Mélanie Joly vante le gaz naturel liquéfié canadien au Japon et en Corée du Sud

OTTAWA — La ministre des Affaires étrangères, Mélanie Joly, affirme que le Canada est en passe de devenir un important fournisseur d’énergie pour le Japon et la Corée du Sud.

Mme Joly, qui visite ces deux pays asiatiques cette semaine, soutient qu’au-delà d’un mégaprojet imminent sur la côte ouest canadienne, il existe au Japon et en Corée du Sud un appétit pour le gaz naturel liquéfié du Canada.

Un important terminal d’exportation de gaz naturel liquéfié (GNL) devrait ouvrir en 2025 à Kitimat, en Colombie-Britannique. Des entreprises japonaises et coréennes détiennent une participation de 20 % dans ce projet.

«Nous deviendrons un fournisseur majeur d’énergie clé pour eux, à compter de 2025, a déclaré Mme Joly en entrevue depuis Séoul, jeudi. Il y a beaucoup d’intérêt pour nous tous d’aller encore plus loin.»

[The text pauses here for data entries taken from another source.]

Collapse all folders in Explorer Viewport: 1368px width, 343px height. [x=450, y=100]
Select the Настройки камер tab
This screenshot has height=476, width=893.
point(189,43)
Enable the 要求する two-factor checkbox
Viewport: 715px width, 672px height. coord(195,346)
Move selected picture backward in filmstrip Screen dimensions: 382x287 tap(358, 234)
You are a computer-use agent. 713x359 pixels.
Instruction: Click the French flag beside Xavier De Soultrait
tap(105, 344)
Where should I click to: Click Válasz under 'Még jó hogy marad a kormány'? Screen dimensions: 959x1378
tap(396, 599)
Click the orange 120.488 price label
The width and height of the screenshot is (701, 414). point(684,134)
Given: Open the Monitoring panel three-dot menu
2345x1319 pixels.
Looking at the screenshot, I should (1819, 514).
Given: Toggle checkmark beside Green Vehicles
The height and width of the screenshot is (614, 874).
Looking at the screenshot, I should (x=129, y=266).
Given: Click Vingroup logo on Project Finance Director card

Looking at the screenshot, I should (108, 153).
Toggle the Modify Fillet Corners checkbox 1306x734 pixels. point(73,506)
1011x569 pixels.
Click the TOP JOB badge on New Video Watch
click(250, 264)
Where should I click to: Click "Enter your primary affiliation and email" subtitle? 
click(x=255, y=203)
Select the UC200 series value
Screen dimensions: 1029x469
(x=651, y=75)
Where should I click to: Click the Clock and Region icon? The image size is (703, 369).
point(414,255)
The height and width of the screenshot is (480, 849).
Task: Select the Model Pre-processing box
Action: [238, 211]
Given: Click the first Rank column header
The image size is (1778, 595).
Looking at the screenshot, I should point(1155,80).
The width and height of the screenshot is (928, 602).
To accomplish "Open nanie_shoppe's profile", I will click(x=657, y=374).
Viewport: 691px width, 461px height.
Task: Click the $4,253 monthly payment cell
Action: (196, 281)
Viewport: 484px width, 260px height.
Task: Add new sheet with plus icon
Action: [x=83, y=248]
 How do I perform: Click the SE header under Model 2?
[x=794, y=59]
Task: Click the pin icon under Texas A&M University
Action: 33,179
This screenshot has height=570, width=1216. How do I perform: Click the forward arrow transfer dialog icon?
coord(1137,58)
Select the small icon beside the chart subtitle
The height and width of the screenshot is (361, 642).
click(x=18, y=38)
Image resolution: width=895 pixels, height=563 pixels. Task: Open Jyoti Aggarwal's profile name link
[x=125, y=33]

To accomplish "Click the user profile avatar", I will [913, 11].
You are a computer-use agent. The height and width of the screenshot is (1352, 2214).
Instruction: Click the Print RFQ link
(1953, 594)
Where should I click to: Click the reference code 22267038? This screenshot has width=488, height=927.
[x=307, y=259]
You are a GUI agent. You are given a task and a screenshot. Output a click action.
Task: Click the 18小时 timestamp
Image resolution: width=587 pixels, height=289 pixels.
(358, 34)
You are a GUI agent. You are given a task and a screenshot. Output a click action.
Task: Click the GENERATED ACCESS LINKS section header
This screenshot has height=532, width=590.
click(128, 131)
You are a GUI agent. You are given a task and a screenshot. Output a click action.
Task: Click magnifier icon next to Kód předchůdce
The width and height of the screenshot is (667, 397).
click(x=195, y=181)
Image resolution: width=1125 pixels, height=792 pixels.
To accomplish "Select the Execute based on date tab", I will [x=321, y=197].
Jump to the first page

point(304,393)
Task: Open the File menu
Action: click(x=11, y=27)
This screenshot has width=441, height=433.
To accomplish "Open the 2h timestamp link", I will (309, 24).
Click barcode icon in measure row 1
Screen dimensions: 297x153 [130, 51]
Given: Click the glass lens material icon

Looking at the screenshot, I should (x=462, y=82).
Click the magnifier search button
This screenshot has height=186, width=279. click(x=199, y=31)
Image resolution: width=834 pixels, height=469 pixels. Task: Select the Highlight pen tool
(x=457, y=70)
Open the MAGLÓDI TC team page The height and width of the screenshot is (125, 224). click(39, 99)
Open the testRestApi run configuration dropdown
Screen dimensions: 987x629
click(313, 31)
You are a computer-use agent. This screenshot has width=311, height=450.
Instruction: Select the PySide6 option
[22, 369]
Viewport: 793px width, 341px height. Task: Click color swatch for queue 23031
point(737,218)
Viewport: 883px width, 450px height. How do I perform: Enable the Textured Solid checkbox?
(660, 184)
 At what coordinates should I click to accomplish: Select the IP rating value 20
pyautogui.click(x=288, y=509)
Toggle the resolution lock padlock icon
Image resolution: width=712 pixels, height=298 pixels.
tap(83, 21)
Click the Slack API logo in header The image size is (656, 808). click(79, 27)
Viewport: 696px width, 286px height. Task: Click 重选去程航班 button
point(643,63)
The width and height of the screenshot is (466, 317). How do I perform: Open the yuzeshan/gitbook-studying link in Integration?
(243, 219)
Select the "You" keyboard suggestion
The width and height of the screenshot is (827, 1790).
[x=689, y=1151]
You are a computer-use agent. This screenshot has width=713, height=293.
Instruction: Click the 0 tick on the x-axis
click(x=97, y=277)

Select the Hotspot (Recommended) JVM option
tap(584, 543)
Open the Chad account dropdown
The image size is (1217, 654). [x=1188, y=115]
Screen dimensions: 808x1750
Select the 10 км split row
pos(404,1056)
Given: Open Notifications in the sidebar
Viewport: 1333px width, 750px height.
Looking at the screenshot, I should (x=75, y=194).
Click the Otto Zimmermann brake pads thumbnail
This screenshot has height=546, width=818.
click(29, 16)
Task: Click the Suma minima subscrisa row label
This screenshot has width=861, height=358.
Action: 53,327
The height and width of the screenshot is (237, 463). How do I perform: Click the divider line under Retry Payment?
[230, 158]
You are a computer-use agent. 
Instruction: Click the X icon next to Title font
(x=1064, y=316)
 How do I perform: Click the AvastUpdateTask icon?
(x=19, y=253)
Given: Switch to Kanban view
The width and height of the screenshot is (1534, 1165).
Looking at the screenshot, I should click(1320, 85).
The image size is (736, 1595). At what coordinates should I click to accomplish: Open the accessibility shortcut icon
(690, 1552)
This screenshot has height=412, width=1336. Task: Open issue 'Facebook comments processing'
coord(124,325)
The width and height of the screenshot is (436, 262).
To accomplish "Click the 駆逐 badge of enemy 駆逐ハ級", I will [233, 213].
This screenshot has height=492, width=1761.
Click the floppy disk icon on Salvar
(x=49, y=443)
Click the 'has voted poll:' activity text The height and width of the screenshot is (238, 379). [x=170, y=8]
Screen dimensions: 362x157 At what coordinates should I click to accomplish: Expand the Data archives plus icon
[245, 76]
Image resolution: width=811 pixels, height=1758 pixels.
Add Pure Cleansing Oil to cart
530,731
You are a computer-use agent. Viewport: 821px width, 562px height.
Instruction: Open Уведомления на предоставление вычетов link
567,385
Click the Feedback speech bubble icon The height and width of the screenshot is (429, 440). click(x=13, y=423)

La ministre libérale affirme que de tels projets permettront au Canada de renforcer la sécurité énergétique dans la région, où la Chine et la Russie sont de plus en plus présentes.

«Le Japon et la Corée étaient déjà très proches du Canada, mais il est maintenant plus que jamais dans l’intérêt du Canada qu’ils soient les meilleurs amis du monde», a-t-elle soutenu.

«Nous savons qu’il y a beaucoup d’instabilité dans le monde, et lorsque c’est le cas, le Canada tend la main au monde pour créer plus de stabilité», a ajouté l’élue fédérale. 

La ministre a indiqué jeudi qu’une série de missiles lancés par la Corée du Nord au-dessus du Japon ce mois-ci occupait une place importante dans ses entretiens avec le Japon et la Corée du Sud.

Elle a visité le NCSM Vancouver, qui entreprend des exercices pour surveiller les sanctions contre la Corée du Nord «étant donnée leurs actions imprudentes», a mentionné la ministre Joly. Cela signifie souvent surveiller les navires qui s’arrêtent les uns à côté des autres, pour voir si des marchandises ou du carburant sont transférés.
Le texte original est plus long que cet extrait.